═════ LISTED ENTRIES ═════

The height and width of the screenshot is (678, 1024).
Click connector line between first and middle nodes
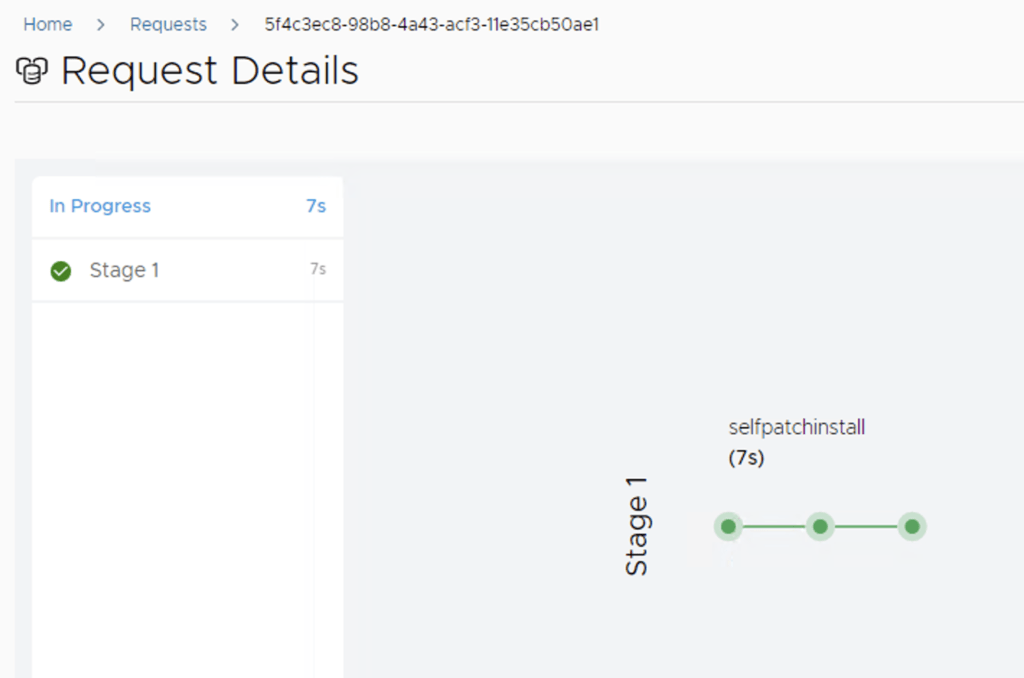774,526
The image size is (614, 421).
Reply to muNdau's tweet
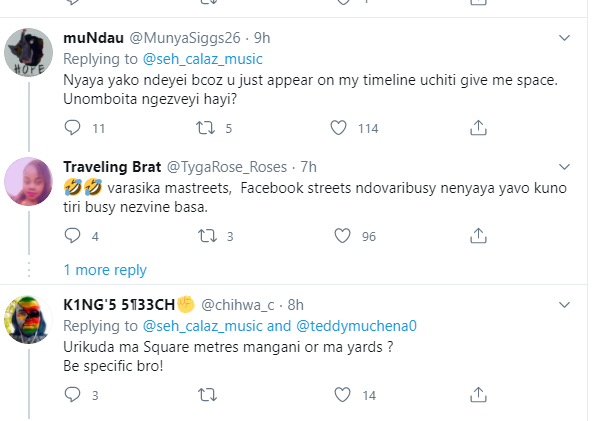[71, 127]
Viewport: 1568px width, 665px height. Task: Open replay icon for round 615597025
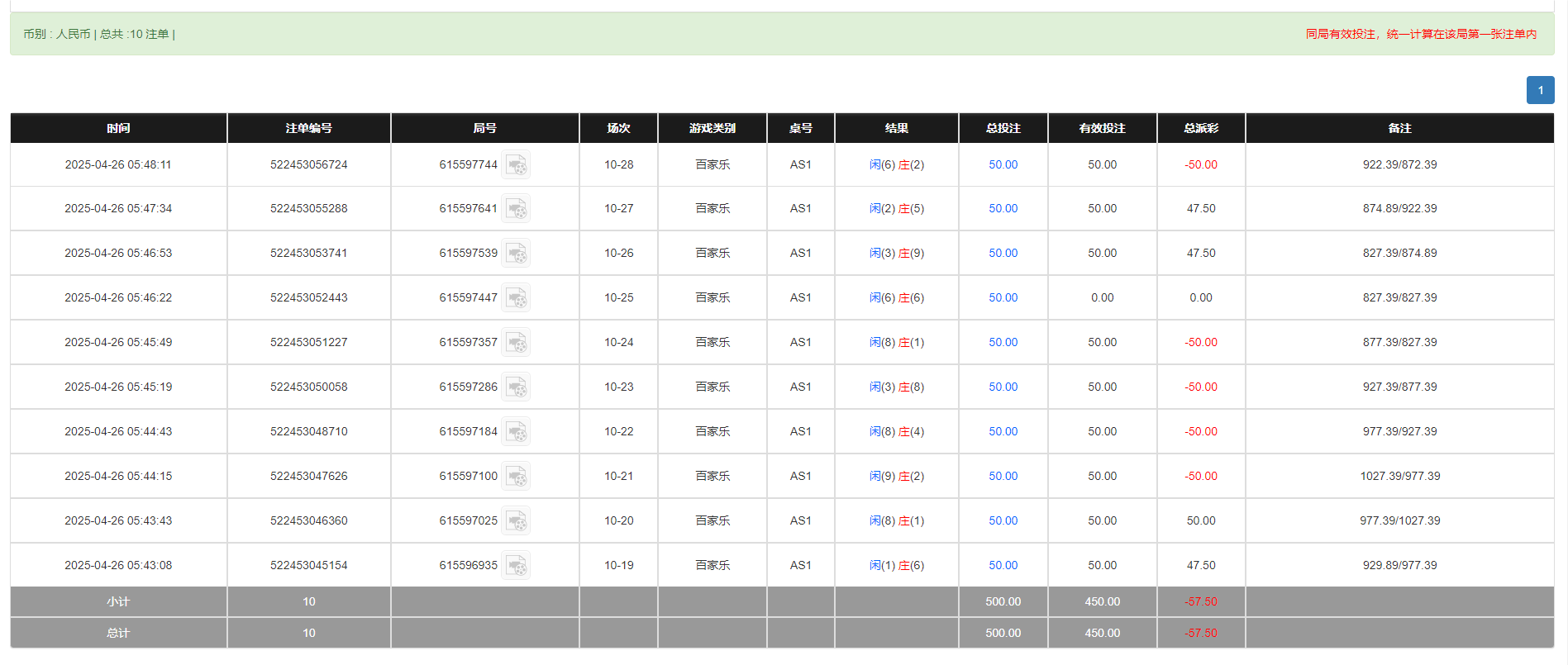(x=516, y=521)
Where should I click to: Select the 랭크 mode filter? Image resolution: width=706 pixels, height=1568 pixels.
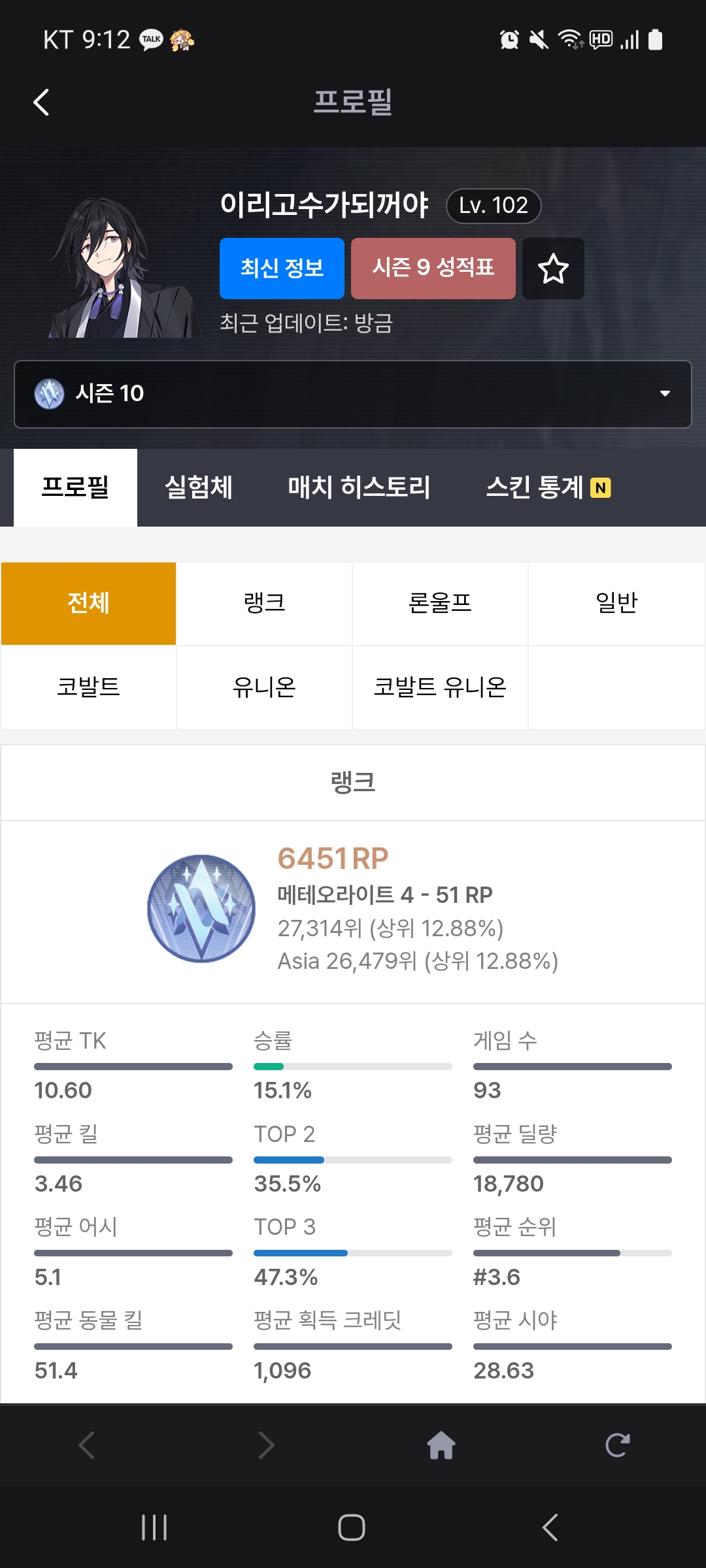(264, 603)
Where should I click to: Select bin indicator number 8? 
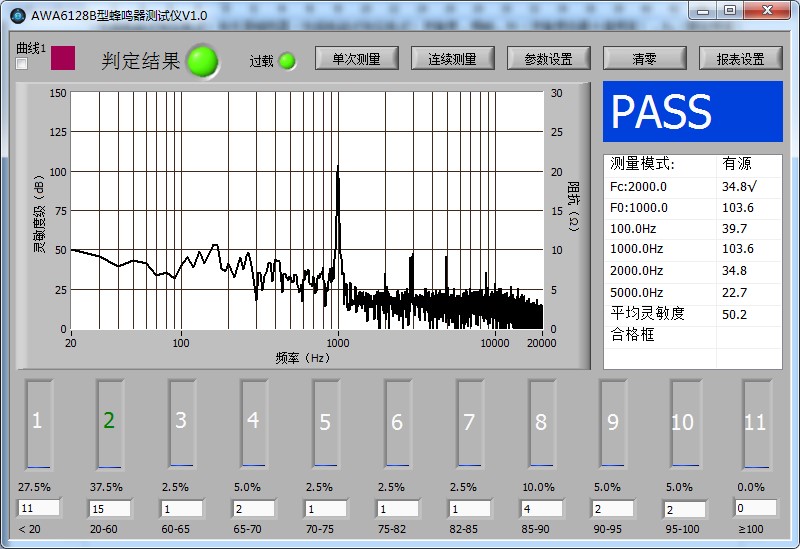541,423
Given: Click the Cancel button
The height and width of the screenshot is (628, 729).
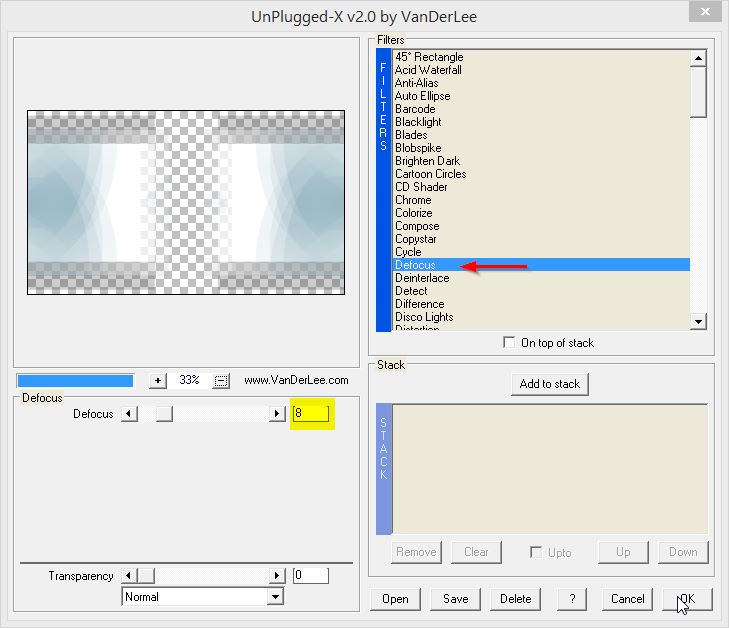Looking at the screenshot, I should click(627, 599).
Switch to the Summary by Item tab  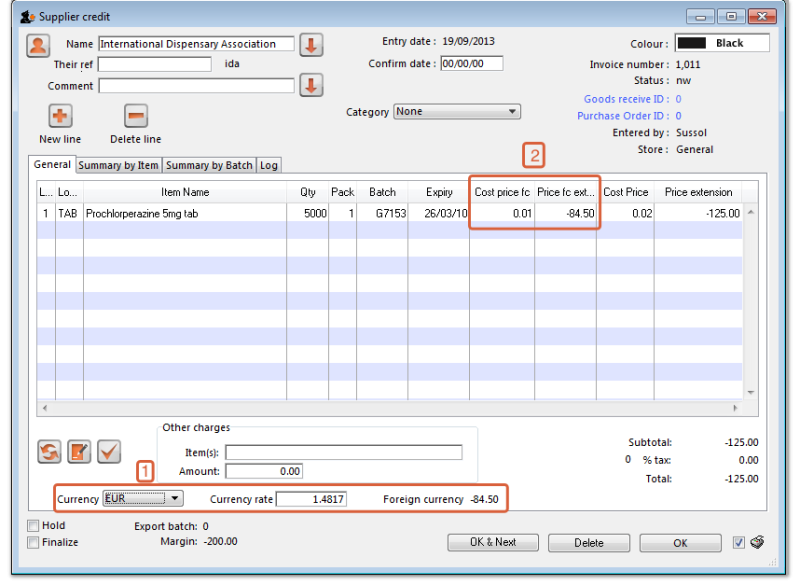click(118, 165)
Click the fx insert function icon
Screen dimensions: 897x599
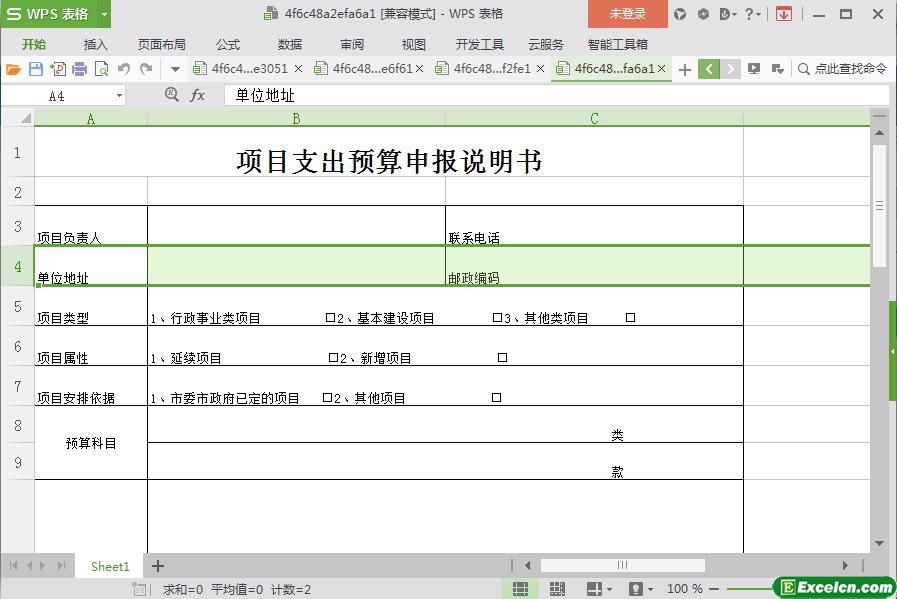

═════

Although the records hold pictures, the copy must not; give again exactly the lines from the one with "Where should I click to: Select the" through the one with "Given: Click the Cancel button".

TASK ANSWER:
Where should I click to: Select the 랭크 mode filter? Image resolution: width=706 pixels, height=1568 pixels.
(264, 603)
Where should I click to: Select bin indicator number 8? 
541,423
Given: Click the Cancel button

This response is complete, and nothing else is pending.